Lewis Hamilton zostanie gwiazdą estrady?

Brytyjczyk śpiewa, pisze piosenki, gra na gitarze. To nie żart. Chłopak Nicole Scherzinger być może dołączy kiedyś do Pussycat Dolls. Na razie wszystko raczej w zaciszu apartamentów i wyłącznie dla swojej dziewczyny.

Związek Hamiltona z gwiazdą muzyki pop jest bezinteresowny? Lewis wyznał w jednym z wywiadów, że liczy na Nicole - to ona ma sprawić, że wokalne ambicje Brytyjczyka będą zaspokajane.

Kocham muzykę. To jedna z rzeczy, w które mógłbym się zaangażować pewnego dnia. (...) Gdybym nie był kierowcą, starałbym się robić coś, w czym mógłbym wiele osiągnąć. (...) Gram (na gitarze - przyp. Zczuba) po trochu wszystkiego - Boba Dylana, Lenny'ego Kravitza, Jimiego Hendrixa. Ostatnio też śpiewam, częściej niż w przeszłości. Powiedziano mi, że mam całkiem niezły głos.
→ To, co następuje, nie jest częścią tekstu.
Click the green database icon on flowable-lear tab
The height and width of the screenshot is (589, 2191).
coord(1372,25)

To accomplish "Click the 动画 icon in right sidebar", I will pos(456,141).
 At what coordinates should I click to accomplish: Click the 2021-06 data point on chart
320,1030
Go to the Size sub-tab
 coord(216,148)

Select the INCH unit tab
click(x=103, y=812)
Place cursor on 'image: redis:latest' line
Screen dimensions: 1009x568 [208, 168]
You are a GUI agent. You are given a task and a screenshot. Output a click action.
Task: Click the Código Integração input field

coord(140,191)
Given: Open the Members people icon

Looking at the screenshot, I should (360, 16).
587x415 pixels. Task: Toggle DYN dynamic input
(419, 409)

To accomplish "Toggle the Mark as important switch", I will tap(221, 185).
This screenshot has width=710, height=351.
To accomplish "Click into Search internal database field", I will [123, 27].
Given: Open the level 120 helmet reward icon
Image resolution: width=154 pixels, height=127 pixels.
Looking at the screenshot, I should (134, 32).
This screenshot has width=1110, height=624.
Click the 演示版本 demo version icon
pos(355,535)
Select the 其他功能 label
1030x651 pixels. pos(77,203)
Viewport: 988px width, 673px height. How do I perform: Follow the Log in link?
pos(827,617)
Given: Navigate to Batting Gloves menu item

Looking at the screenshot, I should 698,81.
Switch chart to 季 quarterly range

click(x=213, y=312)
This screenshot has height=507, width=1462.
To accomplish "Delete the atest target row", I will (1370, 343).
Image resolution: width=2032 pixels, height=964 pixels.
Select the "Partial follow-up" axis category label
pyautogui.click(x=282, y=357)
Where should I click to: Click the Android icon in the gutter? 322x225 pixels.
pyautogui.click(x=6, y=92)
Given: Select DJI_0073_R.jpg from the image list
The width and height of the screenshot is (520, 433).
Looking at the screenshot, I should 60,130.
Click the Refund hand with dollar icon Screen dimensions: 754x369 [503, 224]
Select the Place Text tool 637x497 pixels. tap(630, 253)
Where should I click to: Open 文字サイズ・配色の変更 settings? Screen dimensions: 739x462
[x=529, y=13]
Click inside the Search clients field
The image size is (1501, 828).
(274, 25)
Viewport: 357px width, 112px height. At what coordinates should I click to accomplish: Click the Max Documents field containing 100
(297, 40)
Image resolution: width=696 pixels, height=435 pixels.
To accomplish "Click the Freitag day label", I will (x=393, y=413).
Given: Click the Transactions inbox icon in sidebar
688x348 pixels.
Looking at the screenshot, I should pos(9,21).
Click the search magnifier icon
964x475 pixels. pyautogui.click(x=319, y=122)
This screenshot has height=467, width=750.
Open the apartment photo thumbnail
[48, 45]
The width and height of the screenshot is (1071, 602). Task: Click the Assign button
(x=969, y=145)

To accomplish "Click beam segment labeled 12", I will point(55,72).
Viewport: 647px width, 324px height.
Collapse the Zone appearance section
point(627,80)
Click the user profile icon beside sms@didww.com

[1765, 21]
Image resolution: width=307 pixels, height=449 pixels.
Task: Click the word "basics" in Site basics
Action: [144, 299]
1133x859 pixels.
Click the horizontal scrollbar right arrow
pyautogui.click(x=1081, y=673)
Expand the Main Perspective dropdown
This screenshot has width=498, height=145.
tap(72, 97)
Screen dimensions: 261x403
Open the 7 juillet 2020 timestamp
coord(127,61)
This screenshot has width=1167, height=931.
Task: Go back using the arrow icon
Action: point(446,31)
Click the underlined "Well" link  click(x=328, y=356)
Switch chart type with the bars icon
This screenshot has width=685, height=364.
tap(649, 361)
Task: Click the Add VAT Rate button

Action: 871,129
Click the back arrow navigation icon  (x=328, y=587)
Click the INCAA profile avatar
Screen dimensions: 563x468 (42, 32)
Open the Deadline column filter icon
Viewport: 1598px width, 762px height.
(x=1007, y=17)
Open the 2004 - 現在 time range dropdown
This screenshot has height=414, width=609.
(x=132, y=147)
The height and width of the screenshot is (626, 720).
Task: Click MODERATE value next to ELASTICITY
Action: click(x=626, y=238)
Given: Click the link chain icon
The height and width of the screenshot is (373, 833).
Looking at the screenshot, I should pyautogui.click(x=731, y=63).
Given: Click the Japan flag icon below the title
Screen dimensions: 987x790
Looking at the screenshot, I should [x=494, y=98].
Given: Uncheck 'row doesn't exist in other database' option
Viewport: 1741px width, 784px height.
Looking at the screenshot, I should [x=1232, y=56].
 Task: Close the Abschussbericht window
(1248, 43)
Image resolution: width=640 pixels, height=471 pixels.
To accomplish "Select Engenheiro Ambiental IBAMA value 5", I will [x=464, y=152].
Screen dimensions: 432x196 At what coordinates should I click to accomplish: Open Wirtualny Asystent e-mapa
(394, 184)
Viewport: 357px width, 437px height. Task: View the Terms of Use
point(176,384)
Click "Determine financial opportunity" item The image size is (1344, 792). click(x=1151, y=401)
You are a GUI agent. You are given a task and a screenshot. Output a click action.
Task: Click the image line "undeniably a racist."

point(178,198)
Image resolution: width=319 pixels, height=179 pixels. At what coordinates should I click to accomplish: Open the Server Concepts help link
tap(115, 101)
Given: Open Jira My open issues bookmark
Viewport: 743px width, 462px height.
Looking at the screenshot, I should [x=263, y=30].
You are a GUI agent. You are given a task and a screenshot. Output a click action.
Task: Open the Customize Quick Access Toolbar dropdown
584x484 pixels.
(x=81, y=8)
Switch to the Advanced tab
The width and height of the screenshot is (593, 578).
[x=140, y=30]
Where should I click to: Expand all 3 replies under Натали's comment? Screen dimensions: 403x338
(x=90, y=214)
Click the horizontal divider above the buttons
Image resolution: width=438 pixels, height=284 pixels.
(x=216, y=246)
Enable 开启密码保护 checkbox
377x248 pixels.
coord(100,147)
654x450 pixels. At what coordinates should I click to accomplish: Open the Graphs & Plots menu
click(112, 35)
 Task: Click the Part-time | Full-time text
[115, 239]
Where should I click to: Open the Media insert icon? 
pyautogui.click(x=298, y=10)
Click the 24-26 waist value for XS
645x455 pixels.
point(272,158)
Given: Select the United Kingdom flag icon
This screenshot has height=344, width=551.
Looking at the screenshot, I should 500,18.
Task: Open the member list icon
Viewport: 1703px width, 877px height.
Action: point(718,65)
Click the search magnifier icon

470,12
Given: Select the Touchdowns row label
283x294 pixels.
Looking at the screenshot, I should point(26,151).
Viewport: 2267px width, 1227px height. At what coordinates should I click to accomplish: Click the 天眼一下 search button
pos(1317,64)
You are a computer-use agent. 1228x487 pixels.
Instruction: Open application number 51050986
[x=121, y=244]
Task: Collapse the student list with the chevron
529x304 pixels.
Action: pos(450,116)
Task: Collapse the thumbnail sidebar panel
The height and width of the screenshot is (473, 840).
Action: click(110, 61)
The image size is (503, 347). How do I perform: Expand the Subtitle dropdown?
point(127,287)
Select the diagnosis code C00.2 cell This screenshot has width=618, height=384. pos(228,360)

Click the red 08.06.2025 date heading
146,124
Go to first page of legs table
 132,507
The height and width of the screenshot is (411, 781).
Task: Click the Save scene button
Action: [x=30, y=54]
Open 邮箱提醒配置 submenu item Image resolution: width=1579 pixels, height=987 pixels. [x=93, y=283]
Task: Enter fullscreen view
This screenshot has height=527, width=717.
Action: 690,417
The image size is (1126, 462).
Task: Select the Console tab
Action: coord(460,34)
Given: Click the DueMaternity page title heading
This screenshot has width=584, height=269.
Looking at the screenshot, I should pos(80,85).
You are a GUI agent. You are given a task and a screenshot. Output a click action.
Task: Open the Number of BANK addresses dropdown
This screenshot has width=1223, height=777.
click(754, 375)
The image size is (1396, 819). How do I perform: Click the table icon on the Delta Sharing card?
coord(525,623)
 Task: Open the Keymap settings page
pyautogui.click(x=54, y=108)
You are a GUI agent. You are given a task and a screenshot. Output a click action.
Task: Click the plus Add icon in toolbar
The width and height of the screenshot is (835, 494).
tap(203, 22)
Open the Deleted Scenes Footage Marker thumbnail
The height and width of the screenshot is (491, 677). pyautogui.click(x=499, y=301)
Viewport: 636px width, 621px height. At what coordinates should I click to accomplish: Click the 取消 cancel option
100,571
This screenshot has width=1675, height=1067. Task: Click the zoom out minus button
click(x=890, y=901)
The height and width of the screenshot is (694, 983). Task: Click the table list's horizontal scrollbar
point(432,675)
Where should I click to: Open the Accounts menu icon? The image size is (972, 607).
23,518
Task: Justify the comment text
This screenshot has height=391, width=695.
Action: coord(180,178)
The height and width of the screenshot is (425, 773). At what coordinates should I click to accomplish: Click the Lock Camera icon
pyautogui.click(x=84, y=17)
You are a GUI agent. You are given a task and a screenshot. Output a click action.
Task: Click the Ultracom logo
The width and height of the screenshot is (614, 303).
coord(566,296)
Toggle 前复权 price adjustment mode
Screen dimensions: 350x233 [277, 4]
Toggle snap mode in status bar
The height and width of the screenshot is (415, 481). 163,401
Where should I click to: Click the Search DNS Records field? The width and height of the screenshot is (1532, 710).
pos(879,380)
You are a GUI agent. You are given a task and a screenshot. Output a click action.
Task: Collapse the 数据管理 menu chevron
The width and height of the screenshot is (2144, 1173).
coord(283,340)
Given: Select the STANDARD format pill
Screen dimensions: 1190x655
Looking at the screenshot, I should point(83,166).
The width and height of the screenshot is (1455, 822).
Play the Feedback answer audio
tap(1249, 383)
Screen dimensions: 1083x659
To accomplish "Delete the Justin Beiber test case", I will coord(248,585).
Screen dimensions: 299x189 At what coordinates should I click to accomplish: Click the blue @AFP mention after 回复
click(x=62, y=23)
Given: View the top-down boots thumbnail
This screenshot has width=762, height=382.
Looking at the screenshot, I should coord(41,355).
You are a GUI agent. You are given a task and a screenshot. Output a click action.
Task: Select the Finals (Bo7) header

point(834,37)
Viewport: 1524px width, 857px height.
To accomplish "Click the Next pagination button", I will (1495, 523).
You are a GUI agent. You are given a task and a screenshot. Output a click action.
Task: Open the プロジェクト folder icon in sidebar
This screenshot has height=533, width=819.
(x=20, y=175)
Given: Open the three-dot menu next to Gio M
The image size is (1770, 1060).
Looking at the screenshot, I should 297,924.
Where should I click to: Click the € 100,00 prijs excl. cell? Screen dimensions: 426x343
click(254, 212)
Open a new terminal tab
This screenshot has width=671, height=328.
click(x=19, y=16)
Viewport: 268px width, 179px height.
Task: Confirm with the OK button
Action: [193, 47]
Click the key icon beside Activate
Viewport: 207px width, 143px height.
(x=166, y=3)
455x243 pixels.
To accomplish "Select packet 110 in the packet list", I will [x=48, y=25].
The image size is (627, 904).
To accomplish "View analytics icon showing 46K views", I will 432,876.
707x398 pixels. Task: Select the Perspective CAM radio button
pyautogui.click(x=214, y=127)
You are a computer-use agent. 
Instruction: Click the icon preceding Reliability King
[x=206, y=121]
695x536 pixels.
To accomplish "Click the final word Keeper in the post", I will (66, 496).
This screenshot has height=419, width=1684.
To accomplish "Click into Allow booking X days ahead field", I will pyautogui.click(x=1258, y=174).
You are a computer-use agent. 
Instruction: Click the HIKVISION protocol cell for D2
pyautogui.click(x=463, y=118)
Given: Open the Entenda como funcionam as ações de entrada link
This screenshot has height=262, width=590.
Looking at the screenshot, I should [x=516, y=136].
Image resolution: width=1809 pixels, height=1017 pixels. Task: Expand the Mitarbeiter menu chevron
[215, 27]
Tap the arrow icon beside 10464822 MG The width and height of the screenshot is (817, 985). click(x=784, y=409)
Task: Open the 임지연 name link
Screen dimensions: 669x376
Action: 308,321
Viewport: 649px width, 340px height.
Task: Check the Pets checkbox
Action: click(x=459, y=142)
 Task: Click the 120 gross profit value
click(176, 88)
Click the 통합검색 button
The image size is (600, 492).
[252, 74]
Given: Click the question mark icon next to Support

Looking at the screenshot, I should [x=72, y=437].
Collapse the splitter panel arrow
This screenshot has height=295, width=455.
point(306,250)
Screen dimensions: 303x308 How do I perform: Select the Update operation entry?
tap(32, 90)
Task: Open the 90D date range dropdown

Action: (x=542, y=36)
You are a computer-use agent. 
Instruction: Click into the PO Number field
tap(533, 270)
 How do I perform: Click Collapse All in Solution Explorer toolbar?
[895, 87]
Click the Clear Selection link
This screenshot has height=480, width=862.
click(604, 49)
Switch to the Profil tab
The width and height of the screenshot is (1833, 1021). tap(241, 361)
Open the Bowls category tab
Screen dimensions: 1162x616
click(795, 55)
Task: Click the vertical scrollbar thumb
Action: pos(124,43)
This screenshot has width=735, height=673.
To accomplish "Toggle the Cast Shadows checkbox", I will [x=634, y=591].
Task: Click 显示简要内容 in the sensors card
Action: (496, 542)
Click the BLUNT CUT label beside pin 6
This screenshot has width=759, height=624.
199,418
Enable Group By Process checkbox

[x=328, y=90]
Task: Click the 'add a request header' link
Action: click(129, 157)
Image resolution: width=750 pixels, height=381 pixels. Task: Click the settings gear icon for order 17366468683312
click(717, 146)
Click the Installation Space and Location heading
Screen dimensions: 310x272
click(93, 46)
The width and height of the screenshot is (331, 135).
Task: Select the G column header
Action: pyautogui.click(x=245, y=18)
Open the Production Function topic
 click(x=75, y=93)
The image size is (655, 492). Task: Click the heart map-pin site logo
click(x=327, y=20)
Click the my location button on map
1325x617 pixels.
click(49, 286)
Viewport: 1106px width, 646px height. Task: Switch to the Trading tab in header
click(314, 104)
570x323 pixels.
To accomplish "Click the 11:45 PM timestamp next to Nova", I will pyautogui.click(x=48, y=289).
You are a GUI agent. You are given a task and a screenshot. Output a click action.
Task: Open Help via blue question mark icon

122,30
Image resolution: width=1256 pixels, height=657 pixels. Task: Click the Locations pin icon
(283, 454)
Tymczasem Nicole, pytana o muzyczne postępy swojego chłopaka, odpowiada:

Napisał ostatnio dla mnie piosenkę i zagrał ją na gitarze. To bardzo osobisty utwór. Bardzo głęboki i emocjonalny.

Przypominamy, że Nicole również napisała piosenkę dla Hamiltona. To razem dwa single. Jeszcze parę utworków i można planować wydanie płyty, odejście z McLarena, występy na scenie zamiast na podium. Zresztą Hamilton na scenie już występował, jako konferansjer na koncercie urodzinowym Nelsona Mandeli. Kolejne urodziny byłego prezydenta RPA już za rok. Może wtedy ktoś zapowie występ Lewisa?